Klub menulis sore ini terasa berbeda. Kami sepakat untuk menulis di ruang terbuka. Sengaja pula memilih waktu sore hari, di danau, agar banyak inspirasi yang kami dapat. Sesuai kesepakatan, kami akan menulis dengan tema romansa kali ini.
Desau angin sore cukup merepotkan, rambutku melambai-lambai tertiup angin. Segera, aku mengambil ikat rambut dari tas. Mengikatnya serapi mungkin, mengandalkan insting jemariku merapikan rambut.

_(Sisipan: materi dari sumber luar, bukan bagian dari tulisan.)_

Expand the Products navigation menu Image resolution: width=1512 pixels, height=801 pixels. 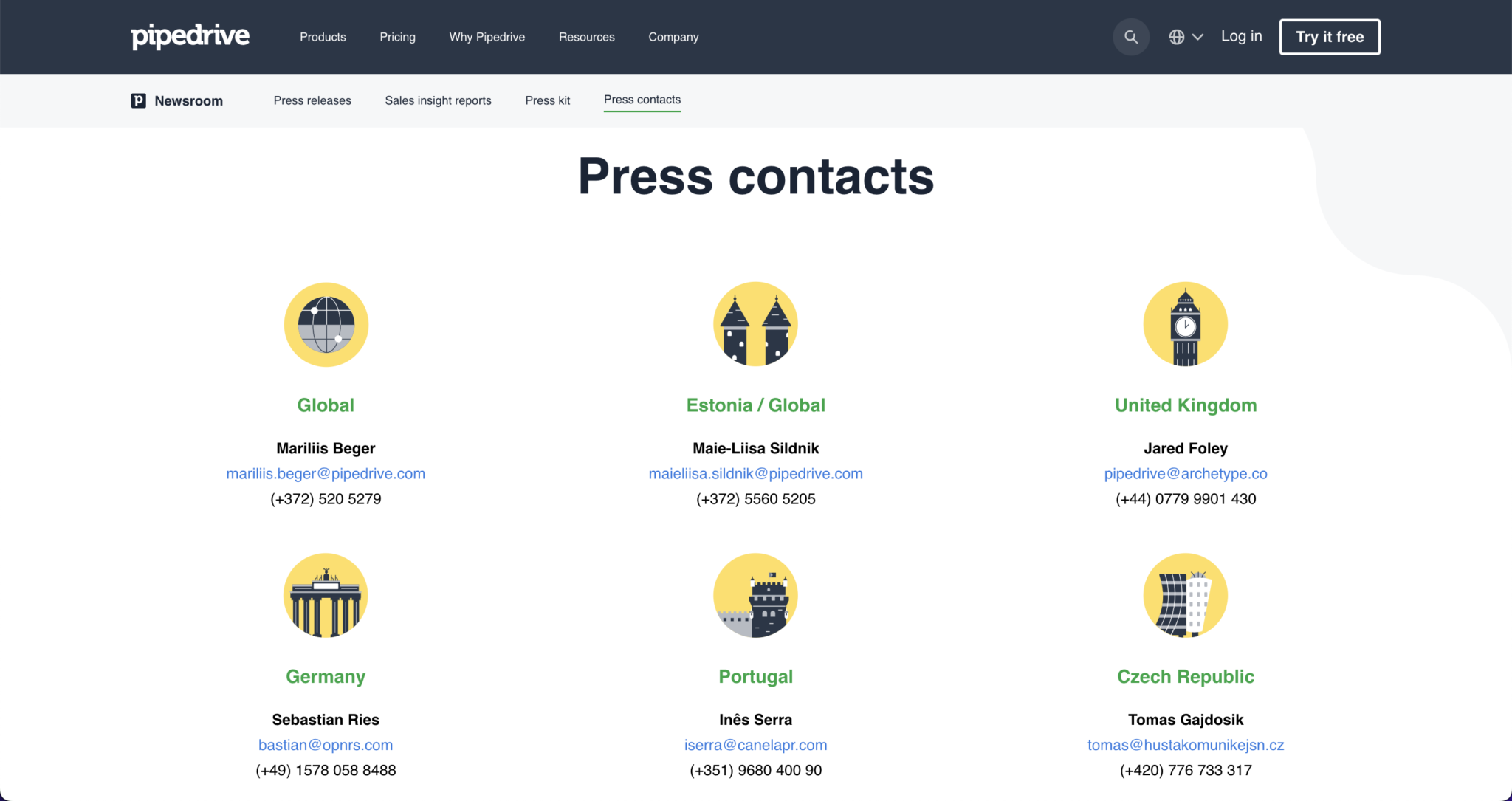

Hei, mataku bersitatap dengan Aji. Iya, saking penasaran, aku menanyakan nama lengkap Pak Prabu pada Kak Yuli, tentu saja dengan alasan pekerjaan. Namanya Prabu Aji. Aku jadi merasa tak sopan ketika harus memanggil namanya tanpa menggunakan kata "Pak". Usianya pastilah di atasku. Namun disini, kami sepakat memanggil satu sama lain dengan nama saja, karena umur kami tak terpaut jauh. Sepertinya.
Aku gelagapan mencari arah pandang lain.
"Yuk, kita mulai." Suara Kai membuatku terfokus padanya.
"Oke, teman-teman, kalian lihat danau di depan kita. Dari danau itu, kita tulis apa saja yang bisa menghasilkan tulisan romansa. Baik itu cerpen, puisi atau mungkin mini fiksi."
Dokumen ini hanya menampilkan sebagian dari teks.